そして、近くにあった鉄の燭台を、粘土のようにグニャリと曲げてハート型を作った。

「チャレンジャー、お待ちしております♡」

「……」

シーン。

誰も手を挙げない。

沈黙の中、国王が咳払いをした。

「……あー、うむ。認めよう」

「陛下!?」

「時代の流れじゃ。
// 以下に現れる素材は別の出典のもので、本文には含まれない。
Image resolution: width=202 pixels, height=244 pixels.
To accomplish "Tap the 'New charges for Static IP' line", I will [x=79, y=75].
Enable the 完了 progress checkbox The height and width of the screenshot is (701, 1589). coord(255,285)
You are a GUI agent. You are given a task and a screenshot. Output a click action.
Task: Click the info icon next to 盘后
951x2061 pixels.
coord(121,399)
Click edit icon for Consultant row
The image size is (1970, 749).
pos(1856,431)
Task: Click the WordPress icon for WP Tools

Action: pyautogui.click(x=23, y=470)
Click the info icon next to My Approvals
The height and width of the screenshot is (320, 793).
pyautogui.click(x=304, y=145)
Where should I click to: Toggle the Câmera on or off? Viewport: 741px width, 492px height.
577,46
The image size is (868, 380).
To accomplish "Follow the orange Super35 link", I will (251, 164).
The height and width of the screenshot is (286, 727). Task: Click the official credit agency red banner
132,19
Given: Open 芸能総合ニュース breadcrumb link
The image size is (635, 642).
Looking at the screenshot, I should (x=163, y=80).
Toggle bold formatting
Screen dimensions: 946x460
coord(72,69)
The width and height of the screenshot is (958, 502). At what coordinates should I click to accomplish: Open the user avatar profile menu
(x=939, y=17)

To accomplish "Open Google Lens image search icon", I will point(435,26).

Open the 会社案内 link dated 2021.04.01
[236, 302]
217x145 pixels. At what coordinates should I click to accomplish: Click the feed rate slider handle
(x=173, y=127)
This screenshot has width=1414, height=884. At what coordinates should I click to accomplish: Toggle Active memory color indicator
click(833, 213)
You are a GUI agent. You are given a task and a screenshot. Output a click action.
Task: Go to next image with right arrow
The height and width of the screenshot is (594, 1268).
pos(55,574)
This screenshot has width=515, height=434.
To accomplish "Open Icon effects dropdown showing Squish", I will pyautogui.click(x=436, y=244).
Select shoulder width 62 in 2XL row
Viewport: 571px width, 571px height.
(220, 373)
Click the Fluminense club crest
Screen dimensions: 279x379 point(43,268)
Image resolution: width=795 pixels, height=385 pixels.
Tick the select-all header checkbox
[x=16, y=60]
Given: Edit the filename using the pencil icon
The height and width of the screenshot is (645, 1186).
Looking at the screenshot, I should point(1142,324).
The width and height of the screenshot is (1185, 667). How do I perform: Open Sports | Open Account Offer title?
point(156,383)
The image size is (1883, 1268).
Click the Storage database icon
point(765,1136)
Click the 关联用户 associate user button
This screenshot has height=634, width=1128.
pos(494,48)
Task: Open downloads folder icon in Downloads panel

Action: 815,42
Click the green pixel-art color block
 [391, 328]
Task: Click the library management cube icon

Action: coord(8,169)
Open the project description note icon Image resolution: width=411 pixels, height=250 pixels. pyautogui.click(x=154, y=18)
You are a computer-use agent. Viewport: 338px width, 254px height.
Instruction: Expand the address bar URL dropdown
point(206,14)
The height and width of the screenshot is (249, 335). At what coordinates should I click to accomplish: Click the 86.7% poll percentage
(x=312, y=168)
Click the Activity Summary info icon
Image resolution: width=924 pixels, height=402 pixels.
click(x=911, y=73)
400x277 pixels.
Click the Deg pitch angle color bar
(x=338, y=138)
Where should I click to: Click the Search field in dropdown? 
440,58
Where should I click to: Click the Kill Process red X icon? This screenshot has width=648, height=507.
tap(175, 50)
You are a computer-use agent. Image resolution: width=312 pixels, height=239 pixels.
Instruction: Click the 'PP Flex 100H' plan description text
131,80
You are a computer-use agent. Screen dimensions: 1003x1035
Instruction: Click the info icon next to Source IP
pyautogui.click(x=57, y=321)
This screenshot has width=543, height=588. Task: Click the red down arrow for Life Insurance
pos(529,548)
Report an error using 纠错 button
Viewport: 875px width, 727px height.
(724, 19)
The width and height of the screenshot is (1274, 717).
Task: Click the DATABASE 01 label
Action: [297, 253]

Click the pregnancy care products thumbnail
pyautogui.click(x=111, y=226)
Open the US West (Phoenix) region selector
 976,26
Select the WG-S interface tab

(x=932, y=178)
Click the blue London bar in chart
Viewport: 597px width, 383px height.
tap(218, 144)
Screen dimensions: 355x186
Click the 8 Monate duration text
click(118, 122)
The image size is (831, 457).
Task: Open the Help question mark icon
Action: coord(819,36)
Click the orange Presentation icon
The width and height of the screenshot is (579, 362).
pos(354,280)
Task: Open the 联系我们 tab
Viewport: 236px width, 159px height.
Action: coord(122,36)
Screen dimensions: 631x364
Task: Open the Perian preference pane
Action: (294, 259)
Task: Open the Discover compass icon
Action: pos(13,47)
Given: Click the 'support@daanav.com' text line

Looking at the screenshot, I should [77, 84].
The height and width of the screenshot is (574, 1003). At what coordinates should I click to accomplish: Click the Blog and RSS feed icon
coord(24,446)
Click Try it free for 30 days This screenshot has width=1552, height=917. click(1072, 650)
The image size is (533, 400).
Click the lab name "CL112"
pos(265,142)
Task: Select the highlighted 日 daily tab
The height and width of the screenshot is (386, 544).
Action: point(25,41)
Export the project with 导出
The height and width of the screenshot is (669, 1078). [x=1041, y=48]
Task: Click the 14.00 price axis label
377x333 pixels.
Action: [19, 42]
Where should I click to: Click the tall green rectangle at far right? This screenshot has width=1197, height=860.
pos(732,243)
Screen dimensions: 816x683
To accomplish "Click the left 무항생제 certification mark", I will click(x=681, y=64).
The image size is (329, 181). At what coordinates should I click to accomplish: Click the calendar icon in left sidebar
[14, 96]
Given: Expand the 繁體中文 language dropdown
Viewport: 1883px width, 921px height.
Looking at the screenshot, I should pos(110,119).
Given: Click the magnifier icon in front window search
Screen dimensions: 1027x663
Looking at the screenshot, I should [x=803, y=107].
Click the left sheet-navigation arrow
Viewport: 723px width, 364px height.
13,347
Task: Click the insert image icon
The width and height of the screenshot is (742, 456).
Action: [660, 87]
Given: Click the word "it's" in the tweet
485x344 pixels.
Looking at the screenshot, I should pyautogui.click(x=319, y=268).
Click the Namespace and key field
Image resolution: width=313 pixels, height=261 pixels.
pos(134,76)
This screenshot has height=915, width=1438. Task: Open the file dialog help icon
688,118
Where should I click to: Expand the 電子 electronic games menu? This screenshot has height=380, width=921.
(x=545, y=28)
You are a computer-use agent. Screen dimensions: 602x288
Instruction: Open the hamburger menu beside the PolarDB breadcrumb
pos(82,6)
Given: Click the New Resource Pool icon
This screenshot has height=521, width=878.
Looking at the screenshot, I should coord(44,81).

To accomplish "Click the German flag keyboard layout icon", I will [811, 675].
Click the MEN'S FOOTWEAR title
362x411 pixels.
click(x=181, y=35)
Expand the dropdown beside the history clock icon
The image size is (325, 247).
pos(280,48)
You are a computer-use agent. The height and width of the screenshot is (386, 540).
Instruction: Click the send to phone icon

それに、彼女を敵に回すよりは、味方にしておいた方が国のためじゃろう(ワシの腰のためにも)」

国王は震える手で承認の印を押した。

「ただし! 公務は疎かにせぬこと! 冒険は週休二日制とすること! 以上!」

「ありがとうございます、陛下!」

ダンキアは満面の笑みで一礼した。

「週に二日も冒険できるなんて、ホワイトな職場ですね!」

「……普通は逆(週五日働く)なのだがな」

こうして、前代未聞の『兼業王妃(冒険者)』が誕生することとなった。

会議が終わった後、廊下にて。

「ありがとう、ルーファス様。あなたが味方してくれて心強かったです」

「約束しただろう? 君の覇道を支えるって」

ルーファスは優しく微笑んだ。

「それに、僕も城で書類仕事ばかりしているのは飽きていたんだ。君との冒険、楽しみにしているよ」

「はい! まずは新婚旅行で『死の砂漠』に行きましょう! あそこのサソリは歯ごたえが良いそうです!」

「……グルメツアーに変更してもいいかな?」

二人は笑い合いながら、未来への一歩を踏み出した。

だが、その前に越えなければならない大きな壁がある。

結婚式の準備。

特に、ダンキアという規格外ボディ(筋肉)に合う、ウェディングドレスの問題である。

「さて、次は衣装合わせだね」

「はい! 動きやすくて、破れにくいドレスを希望します!」

「デザイナーが泣き出しそうだ……」

彼らの結婚式まで、あと一週間。

その日、王都の服飾ギルドから「無理難題すぎる」という悲鳴が上がることになる。